An innovative test developed by researchers at the University of Michigan Comprehensive Cancer Center has the potential to improve prostate cancer detection. It is a urine-based assessment that can detect more aggressive types of prostate cancer when compared to traditional tests based on the levels of prostate serum antigen (PSA).
The University of Michigan has been committed to improve prostate cancer diagnosis with a special focus on those subtypes that require immediate treatment. This new test, named Mi-Prostate Score, or MiPS, combines PSA with 2 markers for prostate cancer, T2:ERG and PCA3, which can be detected through urine samples. This test has been available for clinical use since September 2013.
“Around 50 percent of men who undergo a prostate biopsy will not have cancer. We need better ways to manage elevated PSA and determine who really needs to have a biopsy. MiPS gives men and their doctors better information to help make those decisions,” noted Scott A. Tomlins who is the lead study author and assistant professor of at the University of Michigan Medical School.
Researchers studied a total of 1,977 men who underwent prostate biopsy due to high PSA levels.

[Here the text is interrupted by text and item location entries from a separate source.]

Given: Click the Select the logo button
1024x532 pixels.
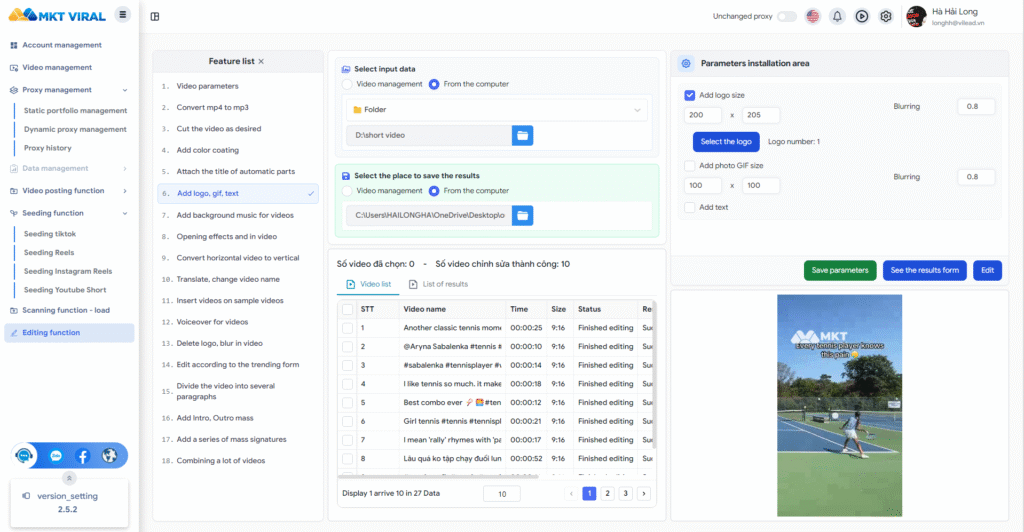Looking at the screenshot, I should tap(726, 142).
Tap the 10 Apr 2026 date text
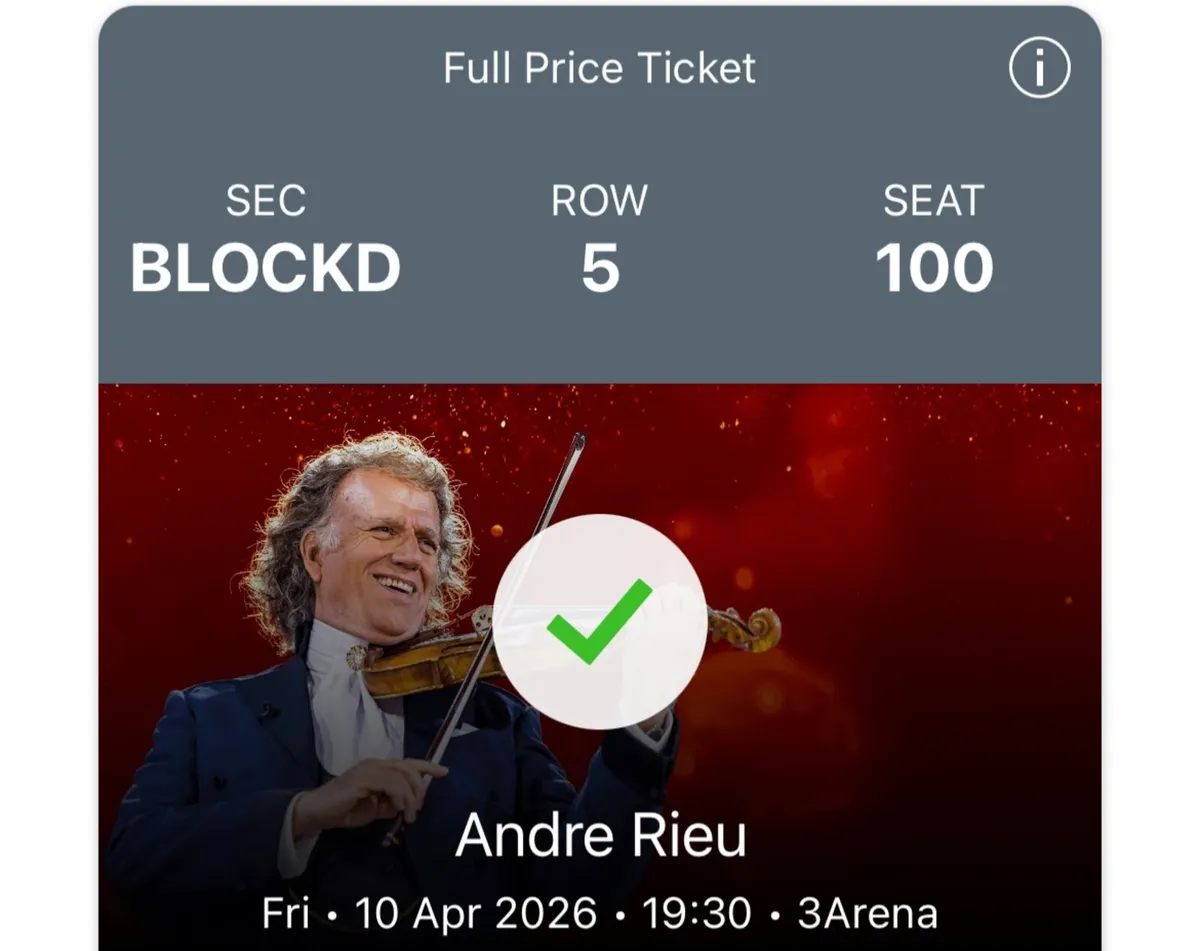 point(479,911)
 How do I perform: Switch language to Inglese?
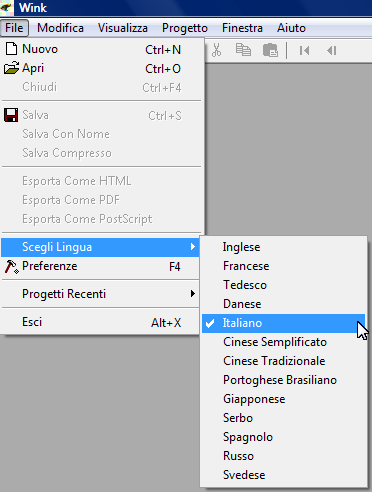tap(283, 247)
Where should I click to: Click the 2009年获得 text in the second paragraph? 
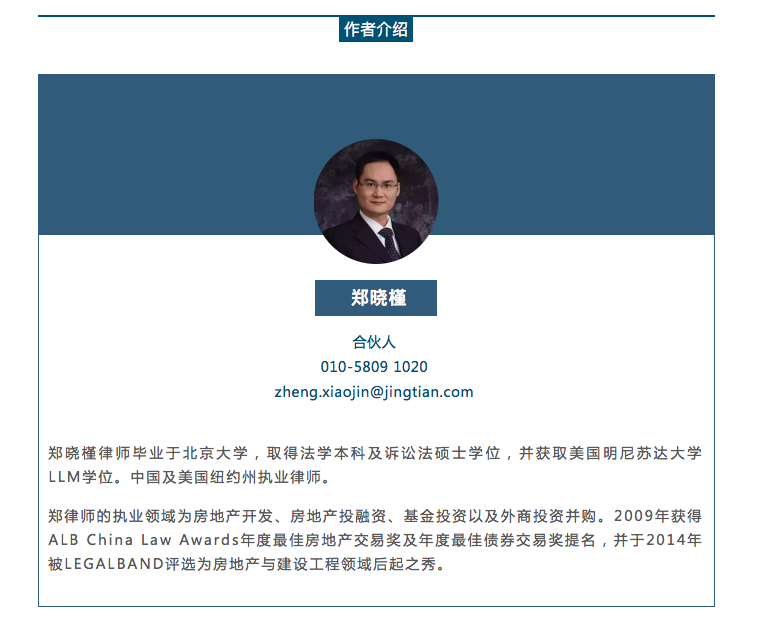[658, 516]
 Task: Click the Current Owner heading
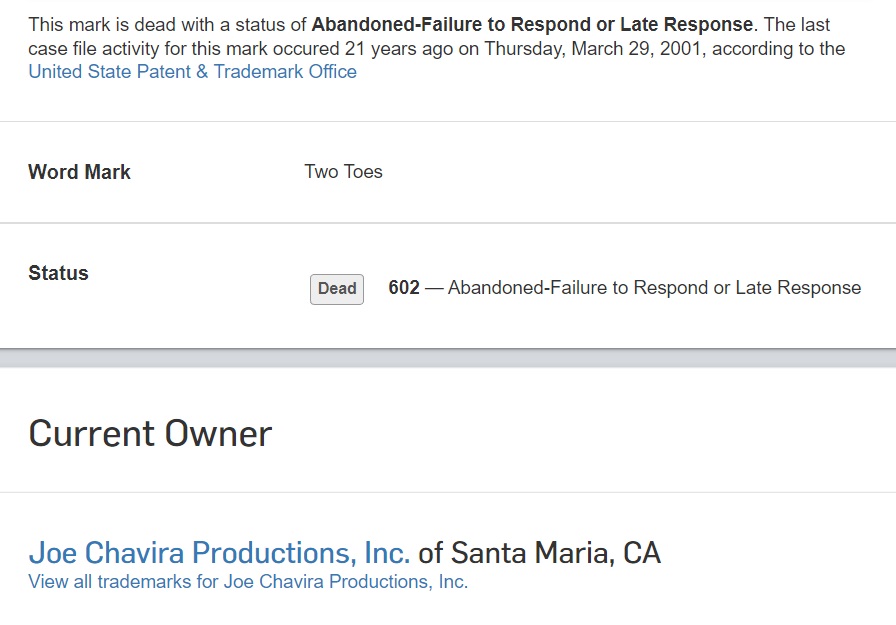pyautogui.click(x=150, y=434)
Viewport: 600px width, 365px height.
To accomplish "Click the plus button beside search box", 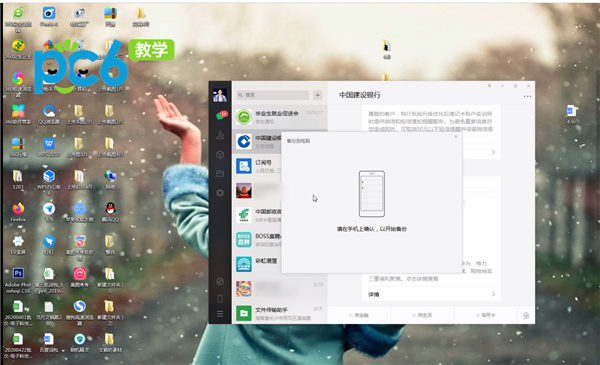I will [318, 95].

Using urine samples, scientists conducted the MiPS test and compared the outcomes to several different scenarios with combinations of PSA, PCA3, T2:ERG and other PSA-based tests possible to use as risk calculators. How well each individual biomarker could predict the odds of developing cancer was assessed, with each combination of biomarkers considered and evaluated. The test has the capacity to deliver individual risk estimates of prostate cancer development in each individual patient.

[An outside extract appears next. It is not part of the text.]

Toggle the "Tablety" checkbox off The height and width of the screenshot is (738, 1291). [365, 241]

The MiPS test has the potential to reduce the number of biopsies necessary by one-third, while delaying the diagnosis of only about 1 percent of high-risk prostate cancers.

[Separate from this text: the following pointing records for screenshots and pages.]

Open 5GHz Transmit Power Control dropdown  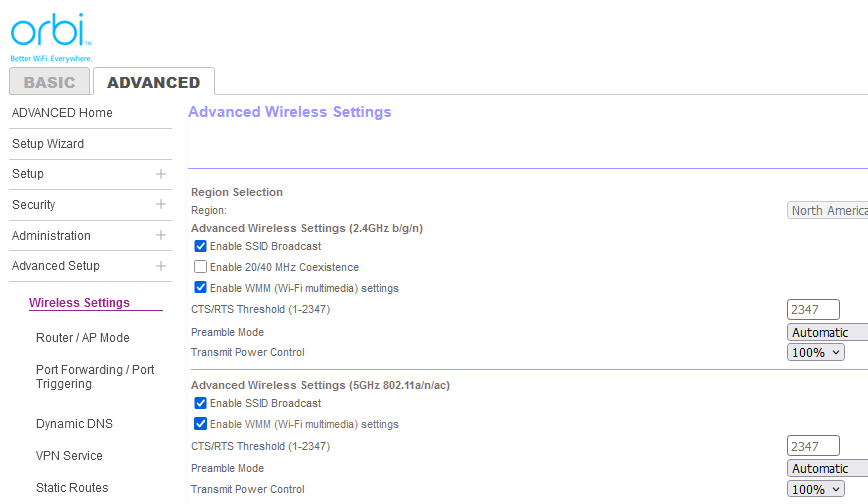[816, 489]
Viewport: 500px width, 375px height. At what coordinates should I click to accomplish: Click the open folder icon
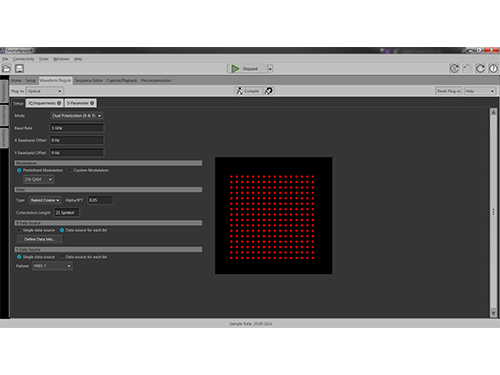[x=6, y=69]
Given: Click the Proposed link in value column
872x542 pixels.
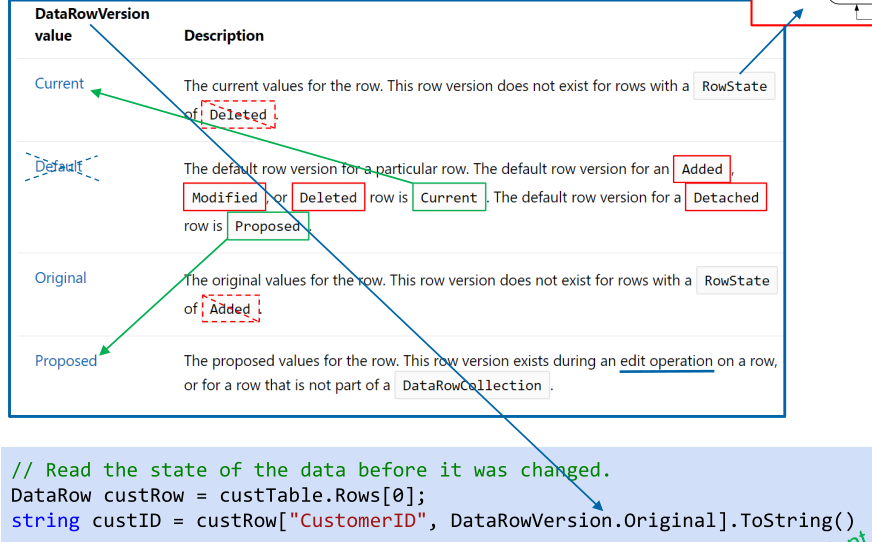Looking at the screenshot, I should [x=66, y=361].
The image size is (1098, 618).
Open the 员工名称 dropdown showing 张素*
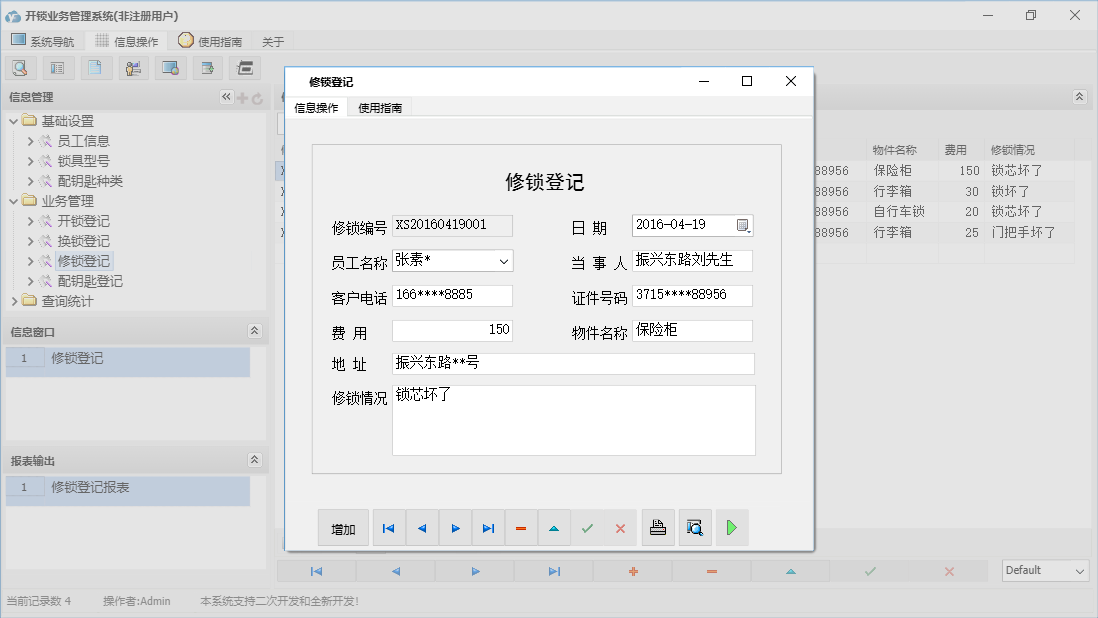pyautogui.click(x=502, y=259)
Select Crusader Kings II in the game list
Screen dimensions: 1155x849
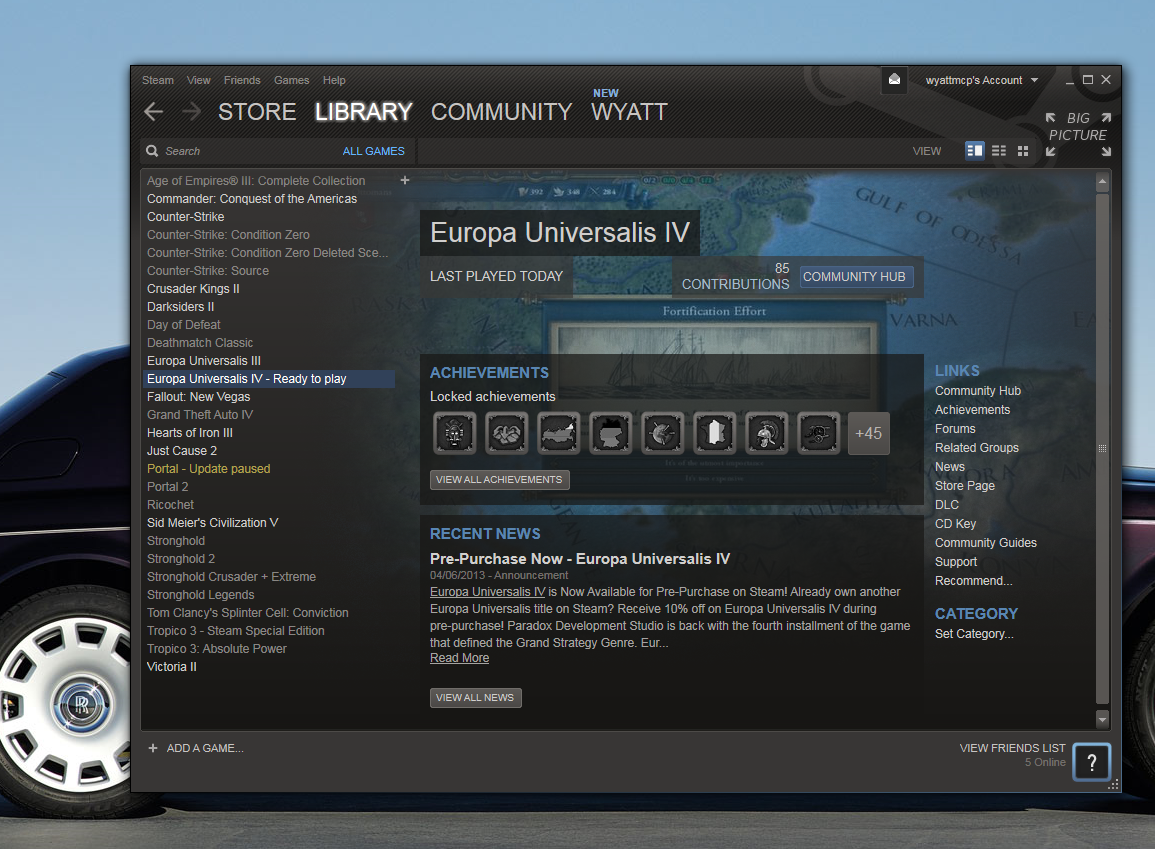pyautogui.click(x=193, y=289)
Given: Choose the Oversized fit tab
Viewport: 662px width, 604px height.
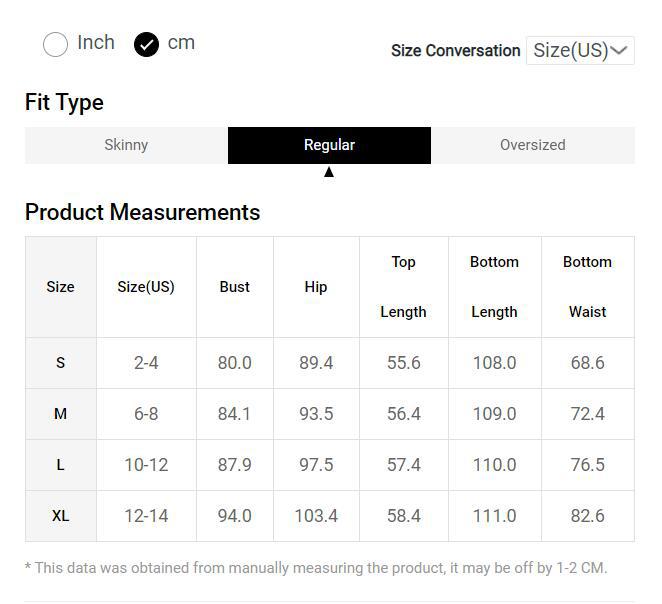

“MiPS gives men a more individualized risk assessment for prostate cancer, so that men concerned about their serum PSA levels can have a more informed conversation with their doctor about next steps in their care,” said Tomlins.
PCA3 is FDA-approved for the assessment of prostate cancer risk in males with an existent negative biopsy. The majority of men enrolled in this study were undergoing initial biopsy, which suggests MiPS can be effective earlier in the detection process.